I’ve always found silly how many people find spiders particularly disgusting because “they have so many legs!”. If 8 is too much, what about the centpedes? Look at this fucker, for example. Sure, there are Chilopoda with more legs (and their cousins, the Diplopoda, have of course even more), but Scutigera coleoptrata sure wants to make use of its set to win the award for “Most freakishly disturbing lovecraftian arthropod on the planet”. Look at those fucking legs! They’re everywhere! And they’re so long, and there’s a lot of other appendages between them too (wow, that sounded dirty)! This animal is a very common house “pest” (although, since it preys on insects, one would think that’s also an help against other pests); as most Chilopoda, it has a poisonous “bite” (although, since Chilopoda inoculate venom through modified legs, it’s technically not a real bite), but i’s not dangerous for humans, and it’s also not nearly as aggressive as other centipedes, like the genus Scolopendra. A fast and nocturnal predator, S. coleoptera certainly is a fascinating animal. But boy, is it disturbing.

Face to Face: Xylocopa violacea

Xylocopa violacea

It’s big and scary looking, but it’s mostly harmless.

It’s been a while since I’ve posted one of my photos. This one was taken in the beautiful country of Croatia, and its protagonist is a carpenter bee, Xylocopa violacea (or a similar species), a big and beautiful Hymenoptera of the Apoidea. While the most widely known of the bee species, the honeybee, is eusocial, there are various species, including Xylocopa violacea, that are solitary. The carpenter bees can be easily seen in spring and summer in many european countries, in places where there are many flowers, and they’re often mistaken for the far more aggressive hornets (which are actually completely different, and part of the Vespoidea) by the common people, but, while they can sting, they won’t do it unless you try to do something stupid like catching them with your bare hands. Carpenter bees lay eggs in tunnels in wood; each egg is in a chambers separated by the others by a septum made of plant parts; each chambers also contains a littleball made of nectar and pollen, so the larva has something to eat after it hatches. When their development is complete, the insects will leave their chambers in the wood and start their lives as adults.

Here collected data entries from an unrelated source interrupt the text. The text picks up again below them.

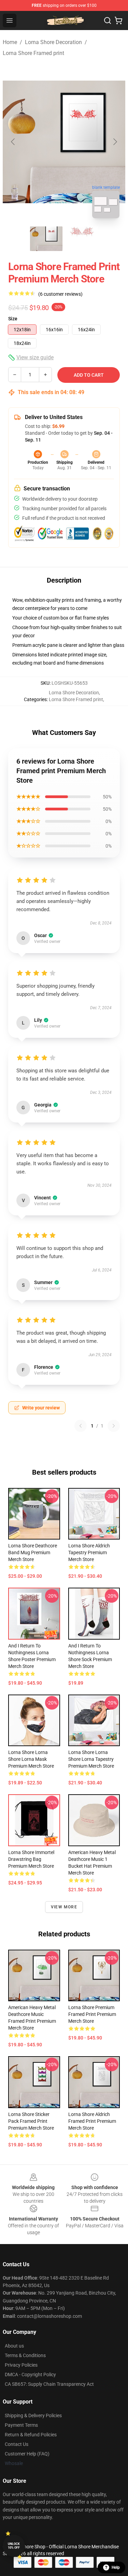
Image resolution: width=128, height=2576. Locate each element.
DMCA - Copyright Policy (30, 2374)
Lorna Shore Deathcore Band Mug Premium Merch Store (32, 1552)
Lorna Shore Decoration (53, 42)
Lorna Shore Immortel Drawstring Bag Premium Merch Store (31, 1859)
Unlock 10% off (14, 2545)
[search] (107, 20)
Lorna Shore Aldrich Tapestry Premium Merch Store (89, 1552)
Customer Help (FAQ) (27, 2453)
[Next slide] (115, 142)
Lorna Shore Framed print (33, 53)
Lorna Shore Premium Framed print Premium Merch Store (92, 2014)
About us (14, 2346)
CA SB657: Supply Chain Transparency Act (49, 2384)
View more (64, 1907)
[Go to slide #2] (82, 238)
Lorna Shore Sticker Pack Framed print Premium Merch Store (31, 2121)
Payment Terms (21, 2425)
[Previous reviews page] (80, 1426)
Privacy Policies (21, 2365)
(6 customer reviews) (60, 294)
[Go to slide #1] (46, 238)
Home (10, 42)
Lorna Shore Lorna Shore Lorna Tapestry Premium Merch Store (91, 1759)
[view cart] (118, 20)
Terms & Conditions (25, 2355)
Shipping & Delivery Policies (33, 2415)
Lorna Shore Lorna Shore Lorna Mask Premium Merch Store (31, 1759)
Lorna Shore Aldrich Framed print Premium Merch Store (92, 2121)
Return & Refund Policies (31, 2434)
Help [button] (116, 2567)
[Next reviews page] (114, 1426)
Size (12, 318)
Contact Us (16, 2444)
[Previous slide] (13, 142)
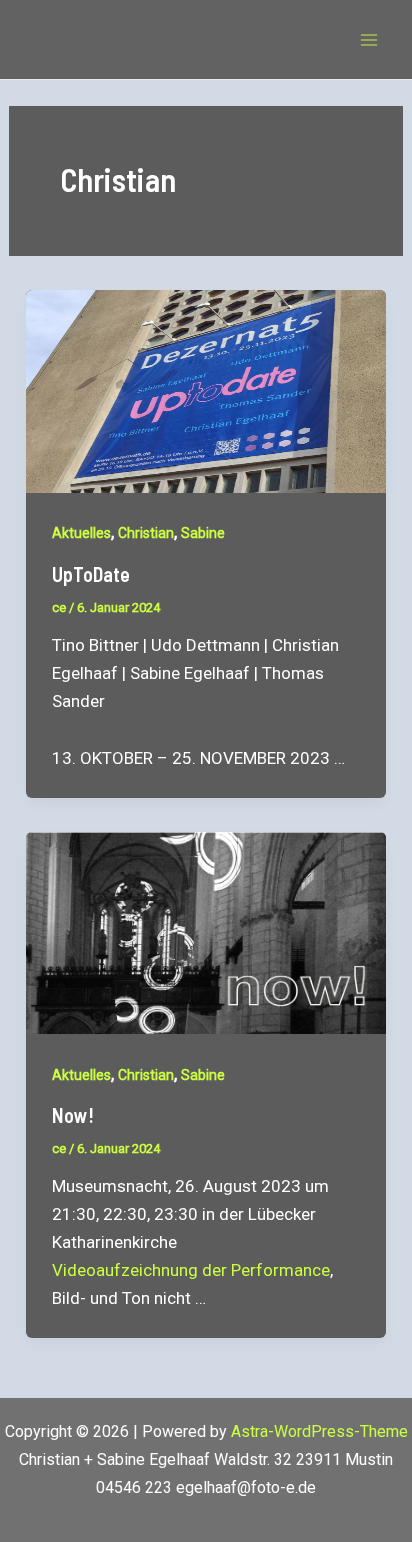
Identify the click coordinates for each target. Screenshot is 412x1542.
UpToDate (91, 574)
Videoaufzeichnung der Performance (191, 1270)
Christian (146, 533)
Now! (73, 1115)
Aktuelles (81, 533)
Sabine (203, 533)
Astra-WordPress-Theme (319, 1431)
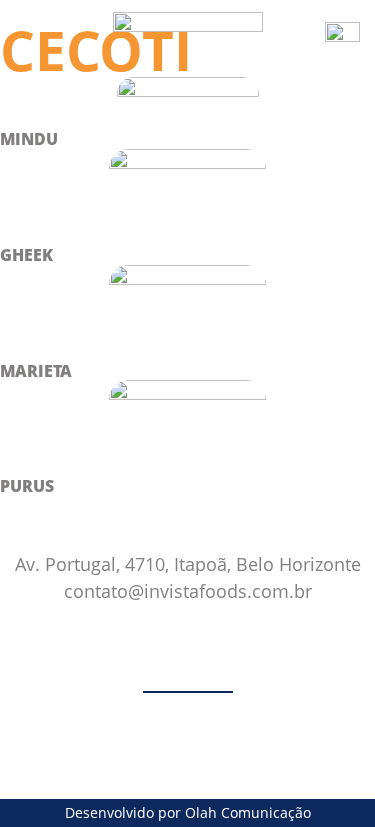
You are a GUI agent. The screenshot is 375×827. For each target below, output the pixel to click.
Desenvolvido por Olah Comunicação (188, 812)
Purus (27, 486)
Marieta (36, 371)
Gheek (26, 255)
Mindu (29, 139)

Friday’s Featured Organism: Vibrio fischeri

Vibrio fischeri

Glooooooowww

I love all living things (in a total non-hippy way), but it’s clear that I’ve my preferences, and prokaryotes don’t get as much coverage as Eukarya around here usually. So here’s a bacterium, and what’s cooler than a normal bacterium? A bacterium that glows in the dark. Yes, Vibrio fischeri is a gram-negative marine bacterium, widely studied for its bioluminescence. Not only it lights up, but it’s also capable of symbiosis with marine animals like fishes and squids, which use its bioluminescence to their own advantage, and have co-evolved with these bacteria so that it’s easier for the microorganisms to colonize specific organs in their bodies. As far as I know, it’s also used in ecotoxicology studies, probably in part because it should be easier to check the growth of a glowing bacterium than the growth of a non-shiny one.